Nor did they share similar tastes.
Jonny had come with a storage locker full of contemporary furniture, along with twenty or so plastic containers of his junk. The furniture was the kind of cheapish high-end box store stuff that a bachelor would buy, perhaps anticipating that when he married, he would get rid of it in deference to his wife’s tastes.
But Jonny didn’t want to part with one piece of it, and when Pandy asked him to and he refused, she realized she was already beginning to take on the dreaded “nagging wife” role. Vowing not to become a fishwife, she turned a blind eye to the furniture.
Unfortunately, what couldn’t be ignored were some of the matters of basic housekeeping. It turned out that along with his other masculine qualities, Jonny possessed that male propensity to completely overlook his own mess. You’d think with all the space in her loft, Jonny could have chosen one corner in which to dump his dirty laundry. But he couldn’t. Instead, he spread it all around like a dog marking his territory.

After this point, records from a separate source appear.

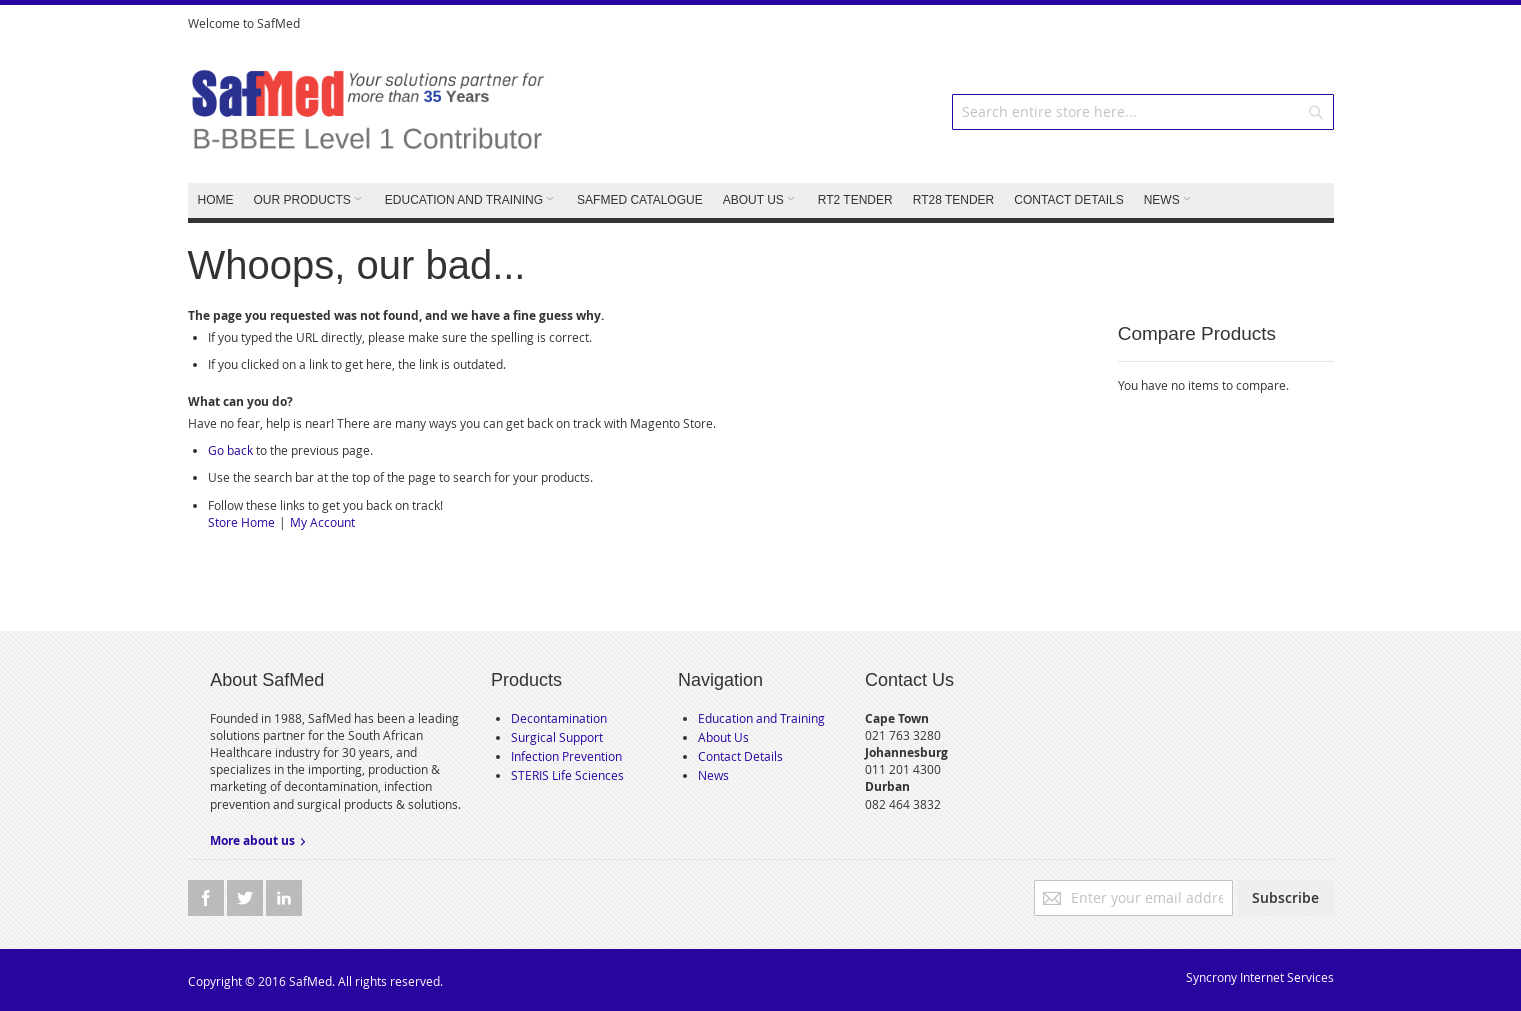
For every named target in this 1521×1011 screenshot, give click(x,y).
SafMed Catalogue (640, 200)
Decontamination (559, 718)
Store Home (241, 522)
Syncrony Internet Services (1260, 977)
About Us (723, 737)
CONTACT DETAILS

She’d tried scolding him, and once even picked up all his laundry and dumped it on his side of the bed. But Jonny feigned ignorance and lay down on top of it, making her feel that she was being petty. And so, instead of complaining, she reminded herself that love was about how you framed your partner in words. She decided that the words “Jonny” and “flaw” would never appear in the same sentence—even if that sentence was only in her mind. And so, when married friends expressed dismay with their husbands, Pandy affected a sort of astonishment, followed by the sentiment that she must be incredibly lucky, because Jonny was not like that at all.
This didn’t stop her from complaining to Henry, however.
“Does that dirty sock stuff still go on in marriages?” Henry asked over the phone. “How incredibly dull. How’s Monica coming?”
“I’m feeling a little boxed in,” Pandy said, eyeing a stack of plastic containers.
“Boxed in? How is that possible? You have nothing but space in that loft.”
“You know how men are. They come with stuff,” Pandy whined.
“Perhaps you should have considered that before you married him,” Henry said sharply.
“That’s not how a woman thinks when a man—a man like Jonny, by the way—says he’s in love with her and wants to get married,” Pandy replied.
Henry laughed. “My god, girl. What has happened to your brain?”
Little did Pandy know that she would soon be asking herself this very question.
Jonny wanted a restaurant-quality kitchen in the apartment, and Pandy agreed. She wanted him to be happy; after all, he was Jonny Balaga, the world-famous chef. Of course they must have one.
She assumed that the term meant high-end appliances. Only when the plans were drawn did she understand that for Jonny, “restaurant-quality kitchen” meant the kind of kitchen you would find in an actual restaurant.